Ainsi, le « coût du travail » ne sera pas modifié à l’échelle d’un secteur et le ministère s’attend à des transferts entre les entreprises des sept secteurs retenus de l’ordre de 300 à 400 millions d’euros. Alors, certes le gouvernement et Emmanuel Macron peuvent afficher une promesse présidentielle tenue, mais la contrepartie est en réalité dérisoire. Par contre, l’autre objectif : celui de procéder à une économie de 3 à 3,7 milliards d’euros sur trois ans, présent dès la première lettre de cadrage du gouvernement, est bel et bien au rendez-vous. Le montant définitif est de 3,4 milliards d’ici 2022. Et comme ce n’est pas le patronat qui payera la facture, ce sont les chômeurs qui vont en faire les frais.
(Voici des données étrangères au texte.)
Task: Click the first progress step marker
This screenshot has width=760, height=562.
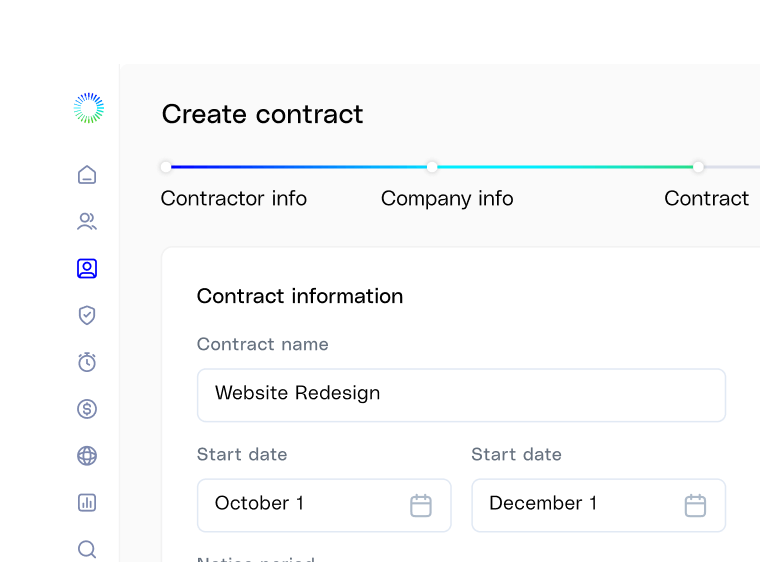Action: [166, 167]
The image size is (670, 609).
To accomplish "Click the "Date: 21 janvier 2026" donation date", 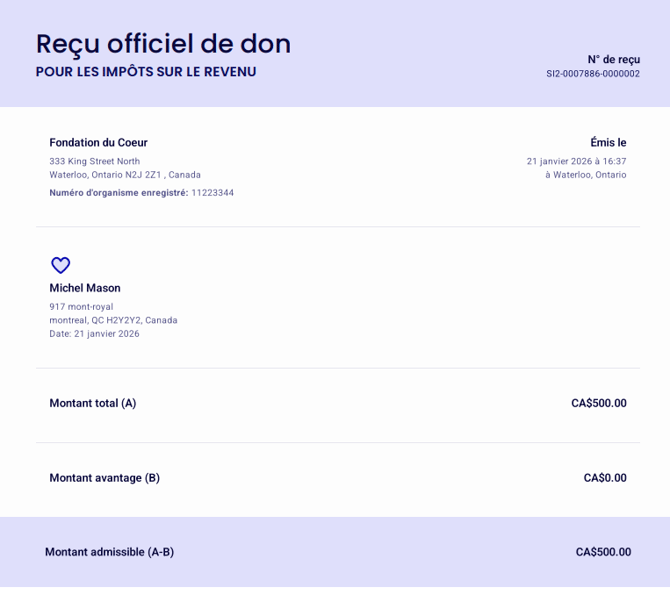I will [94, 334].
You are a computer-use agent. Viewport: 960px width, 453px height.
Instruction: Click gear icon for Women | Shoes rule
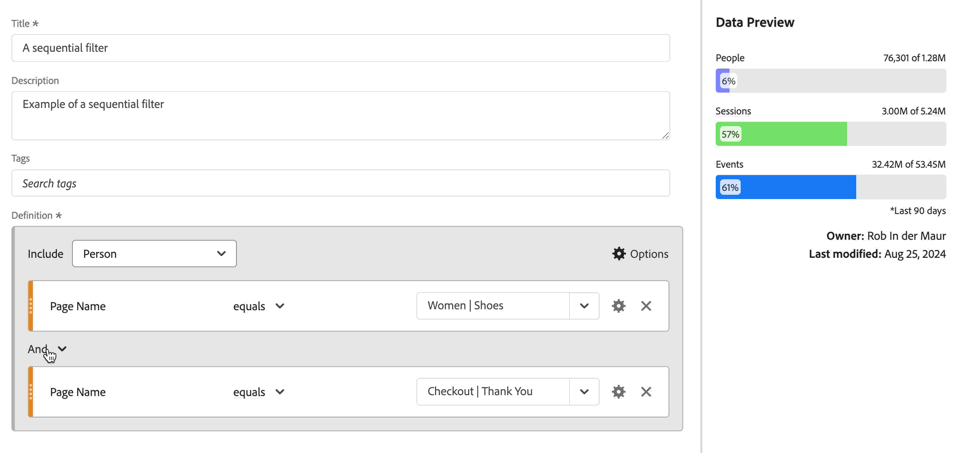coord(619,306)
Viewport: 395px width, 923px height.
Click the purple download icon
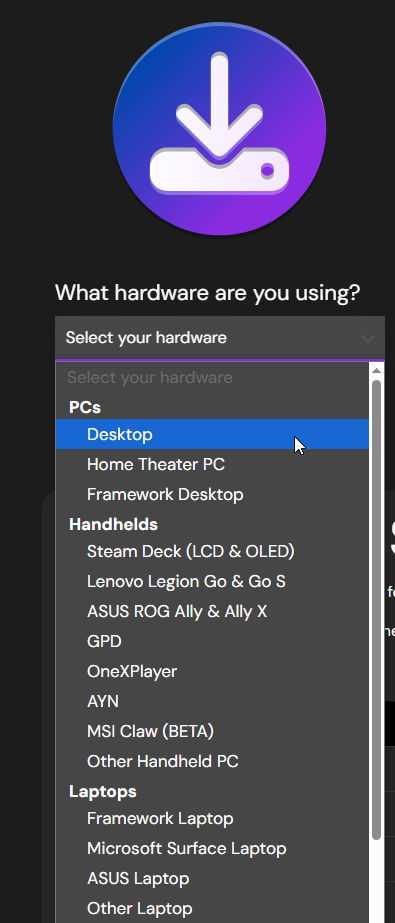tap(219, 128)
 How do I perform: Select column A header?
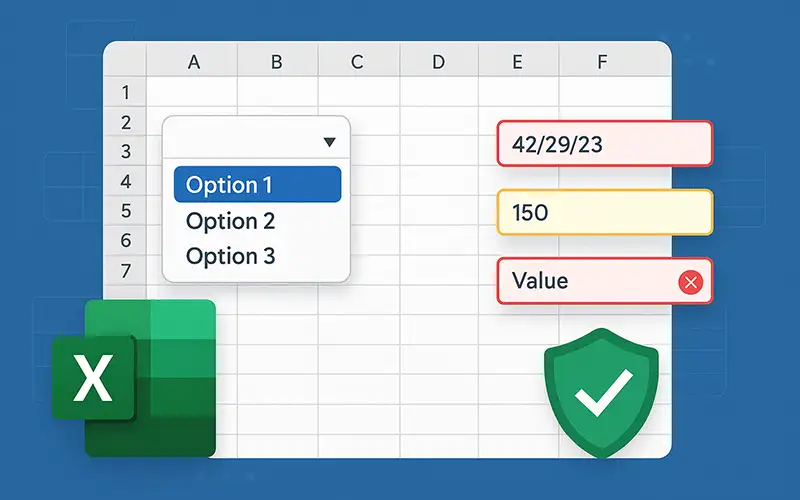pyautogui.click(x=194, y=62)
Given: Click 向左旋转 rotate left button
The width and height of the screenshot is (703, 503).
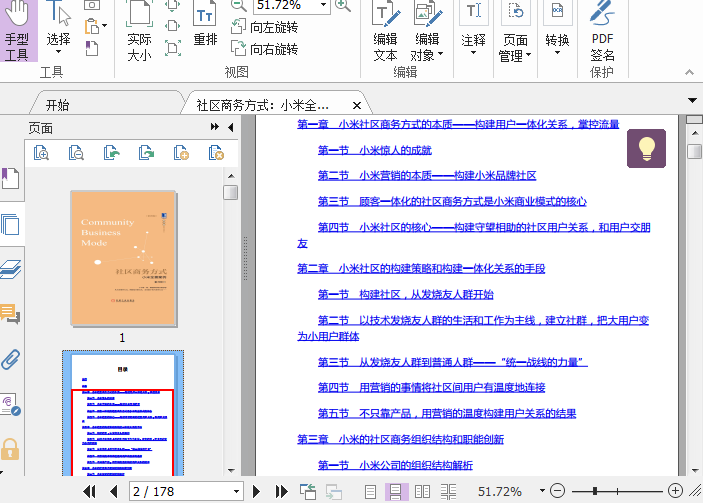Looking at the screenshot, I should (264, 27).
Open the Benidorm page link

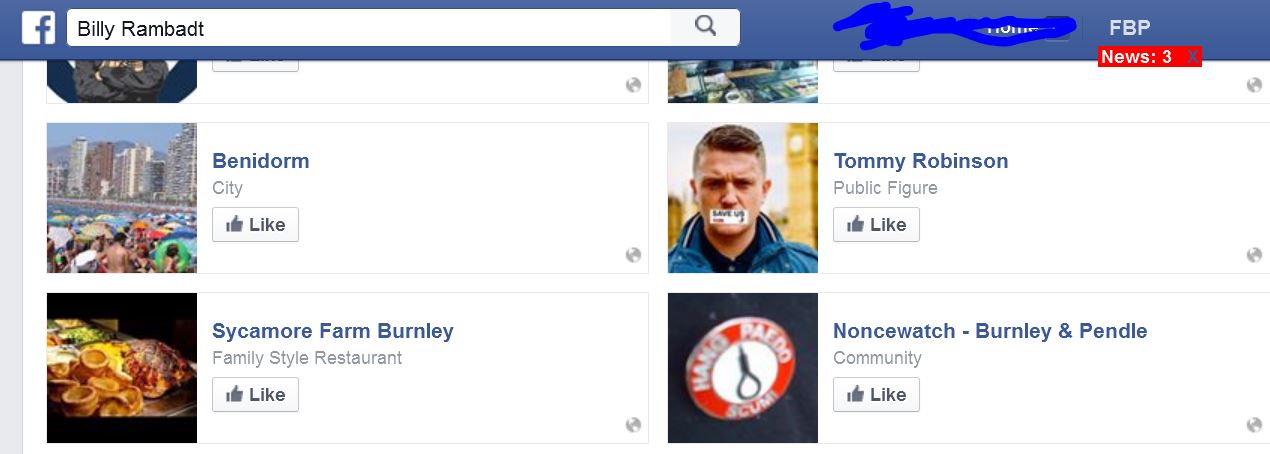(x=261, y=161)
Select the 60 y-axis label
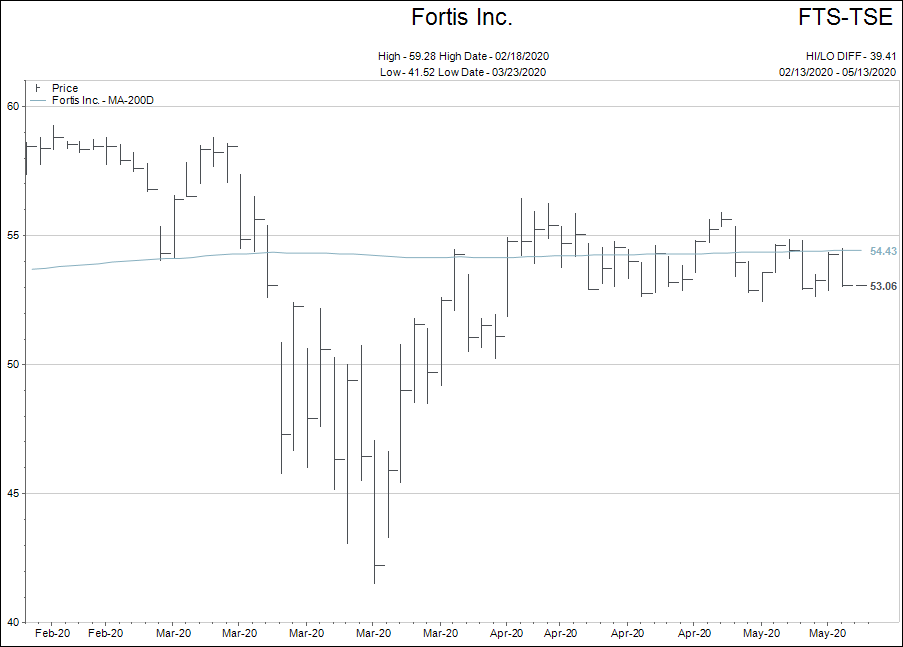This screenshot has width=903, height=647. (x=14, y=106)
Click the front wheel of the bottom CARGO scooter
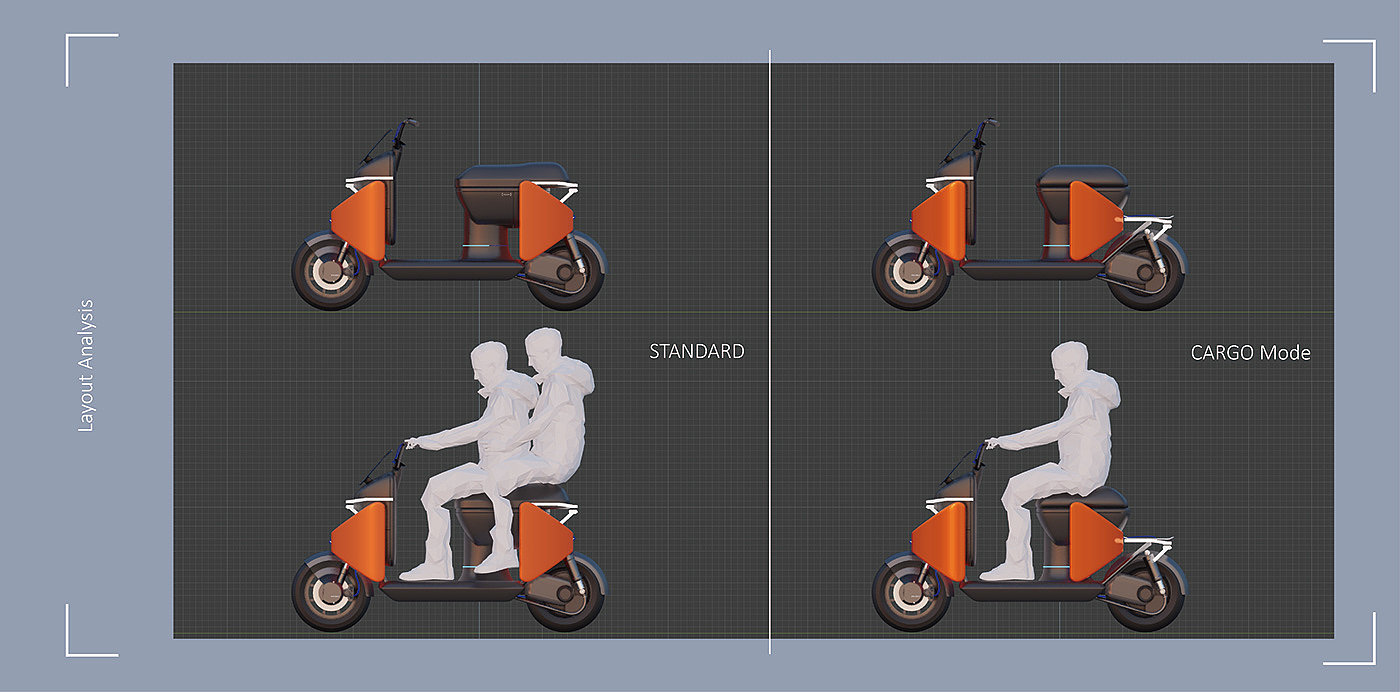The width and height of the screenshot is (1400, 692). (911, 593)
Une réforme de l’assurance chômage sur le dos des plus précaires
Même Laurent Berger, le secrétaire général de la CFDT, a eu des mots très durs contre les choix du gouvernement à la sortie, hier matin, de la réunion de présentation de la réforme de l’assurance chômage à Matignon. Et pour cause. Les mesures d’économies sont toutes obtenues par une réduction des droits à l’indemnisation des demandeurs d’emploi. Ainsi, les chômeurs devront travailler six mois au lieu de quatre, sur une période de 24 mois au lieu de 28, pour ouvrir des droits. Avec cette mesure, le gouvernement entend récupérer 160 millions d’euros par an. Mais selon les syndicats de salariés, ce changement des règles d’indemnisation exclura plus de 200 000 précaires du système.
Le gouvernement introduit également une dégressivité des droits à partir de 6 mois pour les cadres dont le salaire en activité était supérieur à 4500 € brut. Par là, il déconnecte les droits aux allocations des cotisations versées et affaiblit l’esprit du système assurantiel de chômage. Autre mesure contestée, l’allongement à 6 mois de travail pour recharger ses droits à indemnisation. Elle pourrait concerner 900 000 allocataires, et Muriel Pénicaud a avancé le chiffre de 2,85 milliards récupérés sur trois ans avec cette modification des règles. Il s’agit du plus gros poste d’économie et il touche spécifiquement les plus précaires.
Peut-être la raison du lapsus de la ministre hier pendant la conférence de presse lui faisant dire : « C’est une réforme résolument tournée vers le travail, vers l’emploi, contre le chômage et pour la précarité. » Ce qui semble évident, c’est qu’il ne s’agit pas d’une réforme permettant de réduire le coût pour l’assurance chômage des quelque 17 millions de CDD et 20 millions de missions intérim chaque année, dont l’écrasante majorité ne dépassent pas un mois.